-------- LISTED RECORDS

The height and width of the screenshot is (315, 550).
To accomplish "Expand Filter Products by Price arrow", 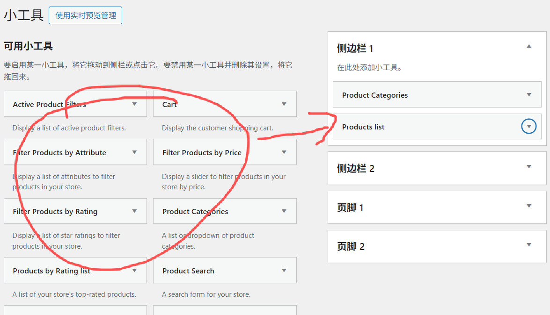I will [x=284, y=152].
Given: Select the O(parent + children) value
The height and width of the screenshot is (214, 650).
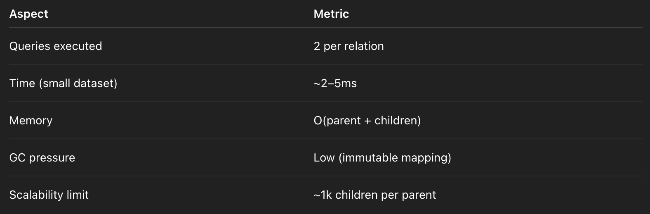Looking at the screenshot, I should [367, 121].
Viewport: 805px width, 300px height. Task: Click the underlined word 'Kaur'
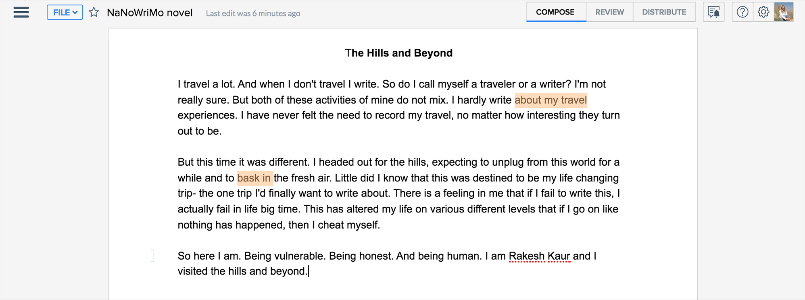click(x=559, y=256)
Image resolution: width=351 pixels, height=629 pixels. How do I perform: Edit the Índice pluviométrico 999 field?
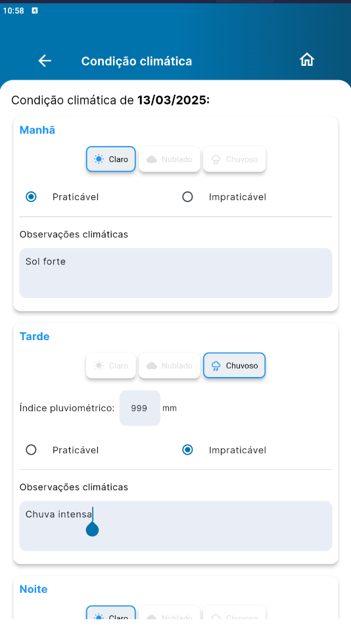tap(140, 408)
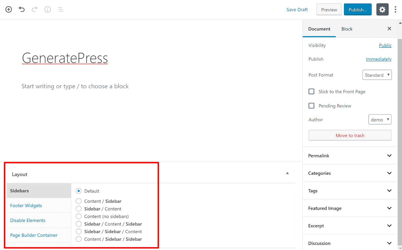Expand the Featured Image section
Image resolution: width=402 pixels, height=250 pixels.
coord(350,208)
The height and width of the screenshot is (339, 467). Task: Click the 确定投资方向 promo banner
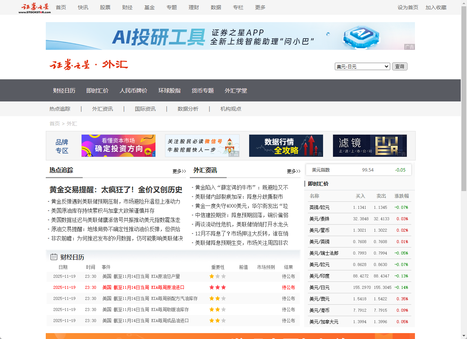(118, 145)
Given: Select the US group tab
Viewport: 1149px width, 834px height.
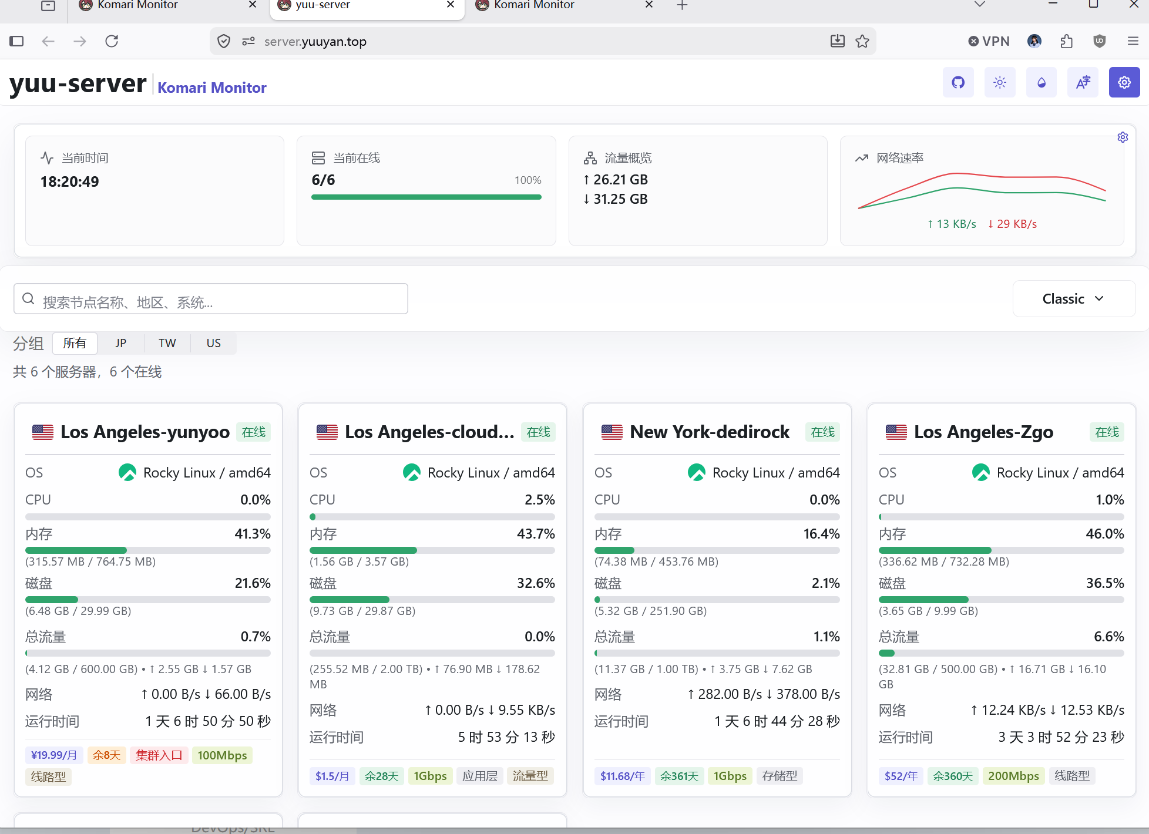Looking at the screenshot, I should tap(214, 343).
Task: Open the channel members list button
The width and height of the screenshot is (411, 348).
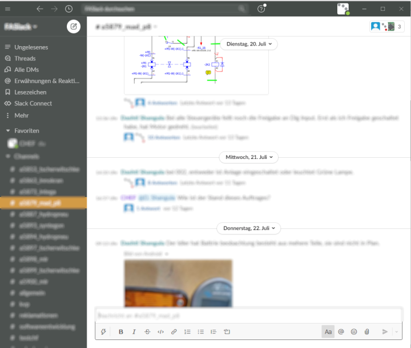Action: 386,26
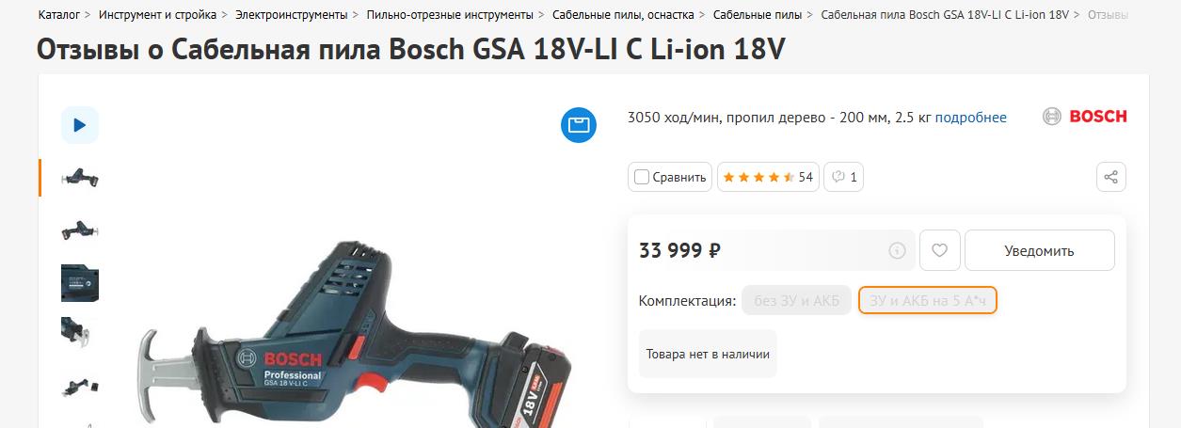
Task: Select the без ЗУ и АКБ configuration
Action: [796, 300]
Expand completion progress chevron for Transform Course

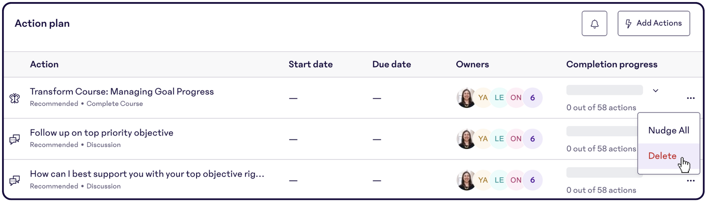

----------------

• [PROBLEM REQUIREMENTS]: Which lines of the material contain "Given"? List them.

• [WRITTEN ANSWER]:
Given: Select the O(parent + children) value
Given: Select the US group tab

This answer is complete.